### Exercise prompt
Only the lines from the one bearing "The width and" through the end of the entries should be output, exactly as they stand, and pictures should be skipped.

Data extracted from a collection
-*-
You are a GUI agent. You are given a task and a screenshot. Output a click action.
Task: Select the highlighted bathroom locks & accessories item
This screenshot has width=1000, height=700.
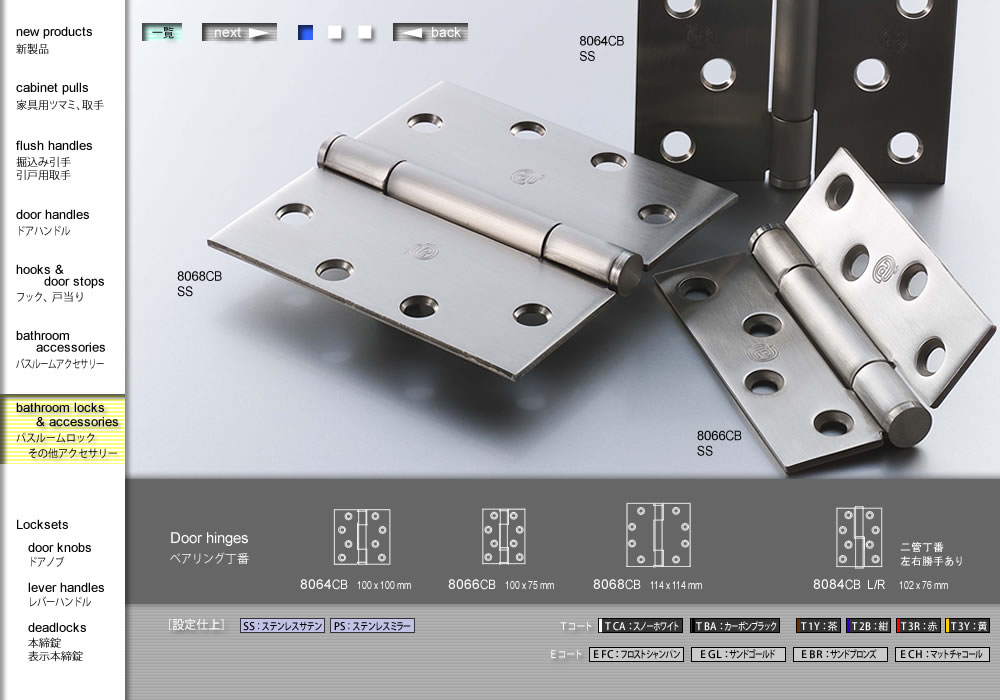pyautogui.click(x=66, y=429)
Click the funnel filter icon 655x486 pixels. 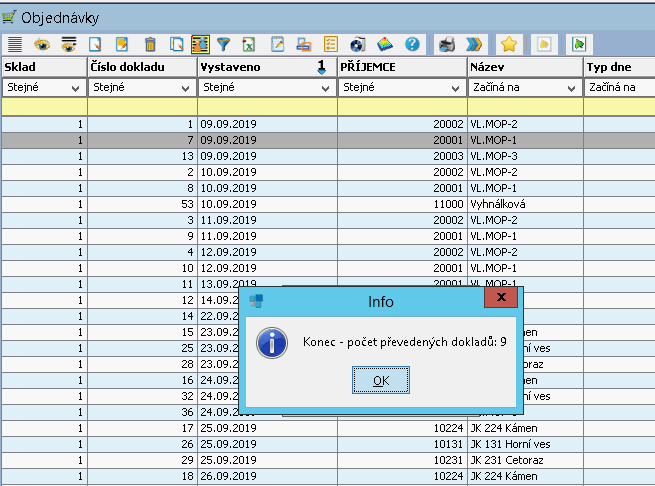click(223, 44)
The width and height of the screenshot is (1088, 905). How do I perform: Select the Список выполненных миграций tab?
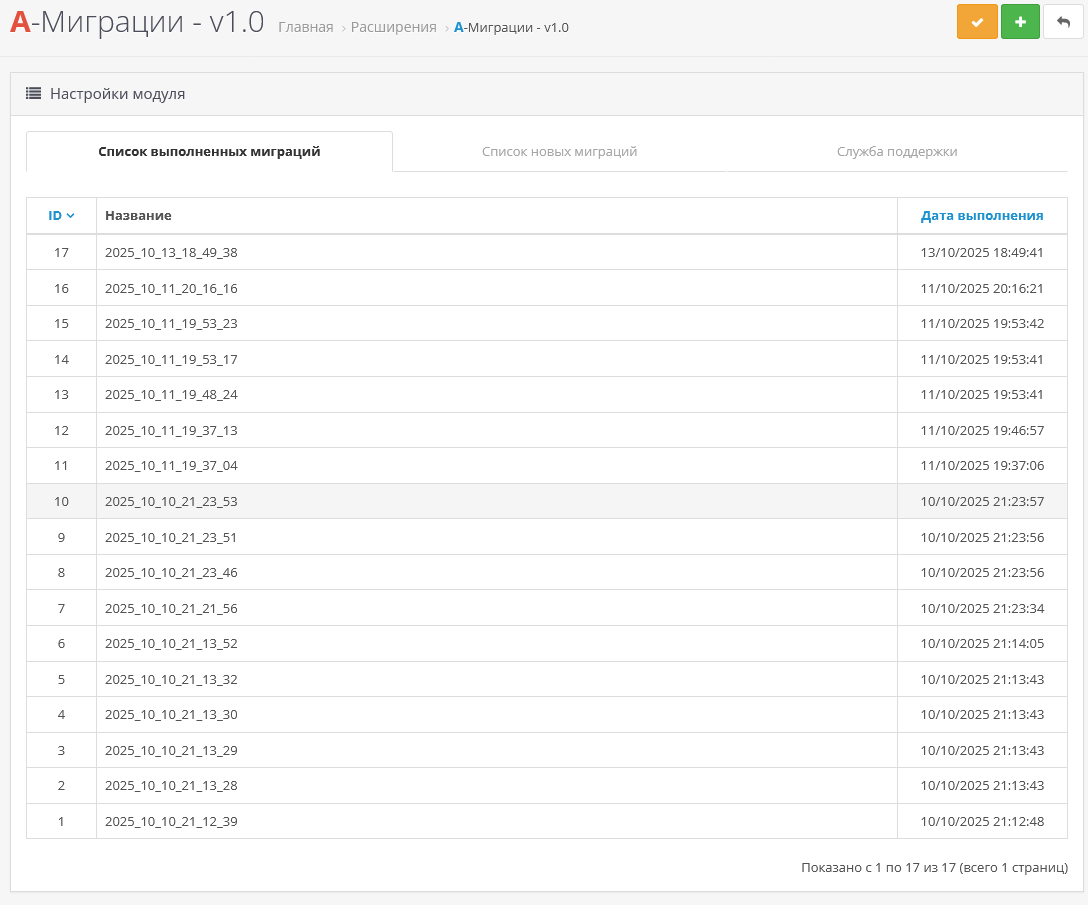209,152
-*-
### Solution for this task
The width and height of the screenshot is (1088, 905). How do I perform: Select the Список выполненных миграций tab?
209,152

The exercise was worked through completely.